NEW YORK and SYDNEY, Sept. 5, 2024 /PRNewswire/ -- RE1 Limited, in its capacity as responsible entity and trustee of Scentre Group Trust 2 (the "Offeror"), a trust forming part of the stapled entity Scentre Group (ASX: SCG) ("Scentre Group"), announced today the upsize and early tender results for its previously announced tender offer (the "Tender Offer") for up to US$550 million aggregate principal amount (the "Maximum Tender Amount") of its outstanding Subordinated Non-Call 6 Fixed Rate Reset Notes due 2080 (the "Notes"). The terms and conditions of the Tender Offer are set forth in the Offer to Purchase dated August 20, 2024 (the "Offer to Purchase").

Upsize, Early Tender Results and Proration

As of 5:00 p.m., New York City time, on September 4, 2024 (the "Early Tender Time"), according to information provided by Global Bondholder Services Corporation, the tender and information agent for the Tender Offer, the aggregate principal amount of the Notes set forth in the table below under "Principal Amount Tendered as of Early Tender Time" had been validly tendered in the Tender Offer. Withdrawal rights for the Notes expired at 5:00 p.m., New York City Time, on September 4, 2024.

The amount tendered exceeded the Maximum Tender Amount.

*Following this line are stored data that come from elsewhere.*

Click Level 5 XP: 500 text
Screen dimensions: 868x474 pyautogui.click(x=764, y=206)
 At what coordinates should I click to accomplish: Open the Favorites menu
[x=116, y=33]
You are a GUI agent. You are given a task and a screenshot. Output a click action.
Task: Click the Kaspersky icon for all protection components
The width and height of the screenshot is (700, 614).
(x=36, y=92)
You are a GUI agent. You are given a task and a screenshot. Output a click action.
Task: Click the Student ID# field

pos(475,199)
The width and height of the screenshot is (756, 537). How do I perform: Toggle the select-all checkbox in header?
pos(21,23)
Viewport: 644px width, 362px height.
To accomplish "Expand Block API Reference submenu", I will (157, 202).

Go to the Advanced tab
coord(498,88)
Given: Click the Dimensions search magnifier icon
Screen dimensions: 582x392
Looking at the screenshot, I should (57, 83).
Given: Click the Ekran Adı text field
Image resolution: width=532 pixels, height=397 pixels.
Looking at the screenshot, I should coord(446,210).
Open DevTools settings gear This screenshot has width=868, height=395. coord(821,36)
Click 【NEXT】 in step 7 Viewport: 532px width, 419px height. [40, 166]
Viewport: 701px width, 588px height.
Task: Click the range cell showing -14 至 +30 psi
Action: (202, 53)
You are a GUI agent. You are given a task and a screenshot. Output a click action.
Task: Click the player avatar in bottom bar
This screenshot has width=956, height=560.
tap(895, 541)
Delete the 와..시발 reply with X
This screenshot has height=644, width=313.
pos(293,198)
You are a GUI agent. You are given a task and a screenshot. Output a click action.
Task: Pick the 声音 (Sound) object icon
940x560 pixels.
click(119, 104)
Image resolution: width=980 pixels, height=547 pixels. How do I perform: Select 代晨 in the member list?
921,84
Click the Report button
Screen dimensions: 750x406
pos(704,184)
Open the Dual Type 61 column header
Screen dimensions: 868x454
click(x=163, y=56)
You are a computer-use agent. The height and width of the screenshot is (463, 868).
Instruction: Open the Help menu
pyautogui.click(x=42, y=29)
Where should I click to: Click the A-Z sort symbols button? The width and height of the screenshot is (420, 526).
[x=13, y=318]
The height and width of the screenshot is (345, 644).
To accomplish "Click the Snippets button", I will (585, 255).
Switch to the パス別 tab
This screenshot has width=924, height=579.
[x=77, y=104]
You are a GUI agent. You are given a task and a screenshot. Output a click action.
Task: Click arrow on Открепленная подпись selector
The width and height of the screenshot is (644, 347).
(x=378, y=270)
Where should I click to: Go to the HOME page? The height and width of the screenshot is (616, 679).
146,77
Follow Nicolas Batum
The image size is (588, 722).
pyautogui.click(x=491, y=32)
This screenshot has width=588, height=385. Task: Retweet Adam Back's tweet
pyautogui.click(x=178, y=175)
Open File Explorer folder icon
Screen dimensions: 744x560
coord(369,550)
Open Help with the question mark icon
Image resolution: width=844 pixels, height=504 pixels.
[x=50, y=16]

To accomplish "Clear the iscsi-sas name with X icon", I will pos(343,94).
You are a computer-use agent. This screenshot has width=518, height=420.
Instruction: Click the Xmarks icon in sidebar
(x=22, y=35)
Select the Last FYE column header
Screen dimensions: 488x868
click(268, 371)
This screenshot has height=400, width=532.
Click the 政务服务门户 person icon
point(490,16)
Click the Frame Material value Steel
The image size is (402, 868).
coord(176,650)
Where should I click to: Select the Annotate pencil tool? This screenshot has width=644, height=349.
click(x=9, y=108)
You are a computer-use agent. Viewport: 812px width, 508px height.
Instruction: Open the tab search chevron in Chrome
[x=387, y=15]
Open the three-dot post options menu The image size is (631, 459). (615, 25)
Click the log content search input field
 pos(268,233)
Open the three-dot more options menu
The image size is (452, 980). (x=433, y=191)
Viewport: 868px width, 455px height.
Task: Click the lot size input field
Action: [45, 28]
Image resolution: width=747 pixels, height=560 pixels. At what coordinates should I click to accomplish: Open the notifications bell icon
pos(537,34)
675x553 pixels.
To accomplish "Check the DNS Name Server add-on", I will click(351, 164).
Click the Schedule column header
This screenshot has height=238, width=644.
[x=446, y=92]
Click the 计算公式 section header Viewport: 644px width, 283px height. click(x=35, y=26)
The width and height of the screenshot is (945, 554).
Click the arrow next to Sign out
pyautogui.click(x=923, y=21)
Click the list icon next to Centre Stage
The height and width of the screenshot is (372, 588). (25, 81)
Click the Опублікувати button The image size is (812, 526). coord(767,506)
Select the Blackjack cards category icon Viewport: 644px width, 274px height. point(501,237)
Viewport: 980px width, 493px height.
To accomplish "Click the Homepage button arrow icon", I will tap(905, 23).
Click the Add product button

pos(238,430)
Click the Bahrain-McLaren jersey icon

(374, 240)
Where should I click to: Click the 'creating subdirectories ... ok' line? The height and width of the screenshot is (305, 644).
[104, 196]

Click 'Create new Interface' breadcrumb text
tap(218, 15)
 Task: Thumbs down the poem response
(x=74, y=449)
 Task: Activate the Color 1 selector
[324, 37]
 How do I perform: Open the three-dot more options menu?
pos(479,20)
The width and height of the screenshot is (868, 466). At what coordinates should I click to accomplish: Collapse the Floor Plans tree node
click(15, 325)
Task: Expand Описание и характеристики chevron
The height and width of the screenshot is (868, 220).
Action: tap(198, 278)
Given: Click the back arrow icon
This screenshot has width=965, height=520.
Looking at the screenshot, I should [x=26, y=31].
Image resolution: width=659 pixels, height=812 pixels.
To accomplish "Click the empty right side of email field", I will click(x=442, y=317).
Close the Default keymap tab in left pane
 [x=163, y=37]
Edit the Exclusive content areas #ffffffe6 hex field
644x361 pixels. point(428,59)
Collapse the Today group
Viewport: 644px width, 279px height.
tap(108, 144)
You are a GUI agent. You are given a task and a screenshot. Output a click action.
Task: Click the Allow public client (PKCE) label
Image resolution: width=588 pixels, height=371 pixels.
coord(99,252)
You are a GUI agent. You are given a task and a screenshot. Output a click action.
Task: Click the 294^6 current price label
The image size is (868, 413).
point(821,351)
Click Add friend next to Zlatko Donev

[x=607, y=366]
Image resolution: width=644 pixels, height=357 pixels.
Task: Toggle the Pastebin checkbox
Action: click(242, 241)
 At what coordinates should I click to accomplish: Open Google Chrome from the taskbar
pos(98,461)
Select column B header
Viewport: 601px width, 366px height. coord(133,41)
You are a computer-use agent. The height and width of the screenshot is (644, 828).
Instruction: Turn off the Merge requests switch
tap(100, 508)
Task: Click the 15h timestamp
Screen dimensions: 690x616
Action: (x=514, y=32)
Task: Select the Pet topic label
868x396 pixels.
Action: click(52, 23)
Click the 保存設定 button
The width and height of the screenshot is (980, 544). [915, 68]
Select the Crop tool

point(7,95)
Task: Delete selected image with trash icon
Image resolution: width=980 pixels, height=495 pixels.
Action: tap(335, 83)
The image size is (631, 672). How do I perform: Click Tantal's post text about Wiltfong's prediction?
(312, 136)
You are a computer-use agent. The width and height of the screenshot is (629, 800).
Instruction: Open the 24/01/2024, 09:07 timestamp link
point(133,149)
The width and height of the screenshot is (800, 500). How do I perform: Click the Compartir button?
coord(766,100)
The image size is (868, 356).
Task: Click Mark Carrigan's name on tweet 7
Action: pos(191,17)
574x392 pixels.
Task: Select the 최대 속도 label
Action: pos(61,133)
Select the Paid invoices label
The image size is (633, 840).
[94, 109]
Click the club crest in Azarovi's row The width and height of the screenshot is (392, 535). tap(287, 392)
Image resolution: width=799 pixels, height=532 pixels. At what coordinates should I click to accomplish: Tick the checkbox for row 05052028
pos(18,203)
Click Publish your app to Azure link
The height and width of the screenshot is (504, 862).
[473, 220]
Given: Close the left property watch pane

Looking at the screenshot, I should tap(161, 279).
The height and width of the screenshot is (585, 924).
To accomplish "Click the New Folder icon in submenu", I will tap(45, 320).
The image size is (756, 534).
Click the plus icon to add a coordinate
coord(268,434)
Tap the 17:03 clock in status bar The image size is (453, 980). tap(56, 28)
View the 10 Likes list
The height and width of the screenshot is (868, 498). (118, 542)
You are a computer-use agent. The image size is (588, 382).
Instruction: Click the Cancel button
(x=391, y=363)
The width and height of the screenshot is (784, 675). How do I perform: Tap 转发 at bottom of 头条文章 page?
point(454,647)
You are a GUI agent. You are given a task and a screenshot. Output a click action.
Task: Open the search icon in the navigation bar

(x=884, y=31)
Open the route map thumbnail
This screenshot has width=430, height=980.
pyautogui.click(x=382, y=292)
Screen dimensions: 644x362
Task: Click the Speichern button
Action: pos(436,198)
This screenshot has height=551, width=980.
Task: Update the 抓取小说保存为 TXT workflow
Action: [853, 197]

On September 5, 2024, Scentre Management Limited, in its capacity as responsible entity and trustee of Scentre Group Trust 1, priced an offering of A$900,000,000 of new subordinated debt securities to certain institutional investors outside the United States. Accordingly, the Offeror will increase the Maximum Tender Amount of Notes to US$655,920,000. Subject to completion of the securities offering, the Offeror expects to repurchase Notes that were validly tendered at the Early Tender Time with an aggregate principal value equal to the upsized Maximum Tender Amount. Because the amount of Notes validly tendered as of the Early Tender Time exceeded the upsized Maximum Tender Amount, the Offeror will not accept for purchase any Notes tendered after the Early Tender Time.

Title of Security

CUSIP Nos. and ISINs

Principal Amount
Outstanding

Principal Amount
Tendered as of
Early Tender Time

Principal Amount
Expected to be
Accepted(1)


Proration Rate

Subordinated Non-Call 6
Fixed Rate Reset Notes
due 2080

144A CUSIP: 76025LAA2
Reg S CUSIP: Q8053LAA2

144A ISIN: US76025LAA26
Reg S ISIN: USQ8053LAA28

US$1,387,955,000

US$771,711,000

US$655,874,000

81.8596 %






(1)

Expected to be accepted for purchase, and paid for, on September 10, 2024, New York City time.

Because the aggregate principal amount of Notes validly tendered as of the Early Tender Time exceeded the upsized Maximum Tender Amount, the amount of Notes that the Offeror will purchase from each tendering Note holder will be determined in accordance with the proration procedures described in the Offer to Purchase, applying a proration rate of approximately 81.8596%.